On notera sa présence en 1985 dans une production plus riche, Le Roi David, récit biblique avec Richard Gere, tourné en partie à Cinecittà. Il y joue le rôle de Goliath. Parallèlement, Luigi poursuit ses activités de scénariste et s’essaie à la mise en scène en collaborant à la réalisation de 2020 Texas gladiators de Joe D'Amato.
C'est à cette époque que Luigi va développer une autre activité plus ludique cette fois, la gastronomie. En bon vivant qu'il est, il ouvre un restaurant dans le centre de Rome.
En 1986, il écrit encore le scénario de Bloody bird pour Michele Soavi qui est un de ses amis.
A la fin des années 80, le cinéma de genre étant moribond, George Eastman se fait plus rare en tant qu'acteur. On le voit dans le giallo de Lamberto Bava Delirium prendre son bain avec la plantureuse Serena Grandi, il apparait sans Les Barbarians de Ruggero Deodato. Il tente alors de se remettre à la mise en scène avec le film d’horreur Metamorphosis / DNA Formula letale mais le producteur qui n'est autre que Joe D’Amato se fera trop envahissant ce qui provoquera une brouille entre les deux ex-acolytes. C'est alors qu'il décide de prendre sa retraite de comédien pour se consacrer uniquement à son travail de scénariste. Il deviendra un auteur assez coté à la télévision italienne pour laquelle il travaillera beaucoup et ne tiendra plus que quelques rôles occasionnels dont le dernier remonte à 2004 pour La rivincita di Natale.

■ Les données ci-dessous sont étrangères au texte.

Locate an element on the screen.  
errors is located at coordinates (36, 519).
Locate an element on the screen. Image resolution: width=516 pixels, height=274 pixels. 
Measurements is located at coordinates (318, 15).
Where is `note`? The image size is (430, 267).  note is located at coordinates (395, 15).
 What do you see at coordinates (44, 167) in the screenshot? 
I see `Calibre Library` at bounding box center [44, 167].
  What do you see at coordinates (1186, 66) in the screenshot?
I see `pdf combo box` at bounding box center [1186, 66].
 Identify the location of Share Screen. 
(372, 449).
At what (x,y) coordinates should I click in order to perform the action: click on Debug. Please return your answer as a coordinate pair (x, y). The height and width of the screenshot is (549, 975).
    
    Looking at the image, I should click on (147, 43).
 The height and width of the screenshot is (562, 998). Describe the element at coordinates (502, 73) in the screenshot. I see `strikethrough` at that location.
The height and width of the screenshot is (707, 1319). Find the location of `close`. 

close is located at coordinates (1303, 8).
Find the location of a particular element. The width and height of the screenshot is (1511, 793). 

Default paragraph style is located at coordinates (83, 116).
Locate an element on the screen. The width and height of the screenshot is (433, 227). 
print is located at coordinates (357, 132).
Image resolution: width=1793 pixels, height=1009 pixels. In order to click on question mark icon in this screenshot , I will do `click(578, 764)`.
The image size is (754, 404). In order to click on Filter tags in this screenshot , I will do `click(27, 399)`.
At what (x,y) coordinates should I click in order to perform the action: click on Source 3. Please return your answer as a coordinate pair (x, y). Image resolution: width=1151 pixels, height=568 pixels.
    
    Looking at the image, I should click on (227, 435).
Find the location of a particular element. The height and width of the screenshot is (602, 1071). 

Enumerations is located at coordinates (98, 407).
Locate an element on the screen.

Aujourd'hui Luigi, toujours installé à Rome, est un homme fort occupé de par ses nombreuses activités. Il continue toujours d'écrire de nombreux scénarii, heureux de ce parcours malgré les inévitables erreurs de parcours qu'il juge avec beaucoup de discernement. S'il restera aux yeux du bissophile l'éternel méchant ou même un des monstres du cinéma de genre transalpin, George malgré son coté impressionnant est un des hommes les plus doux et sympathiques qui soit aux dires de ses nombreuses partenaires cinématographiques, un homme à l'appétit d'ogre également, ajoutera malicieusement Laura Gemser qui fut une de ses amies.
Notre boulimie pour nous bissophiles c'est cette filmographie impressionnante qui n'est pas prête de nous laisser sur notre faim. Merci Luigi!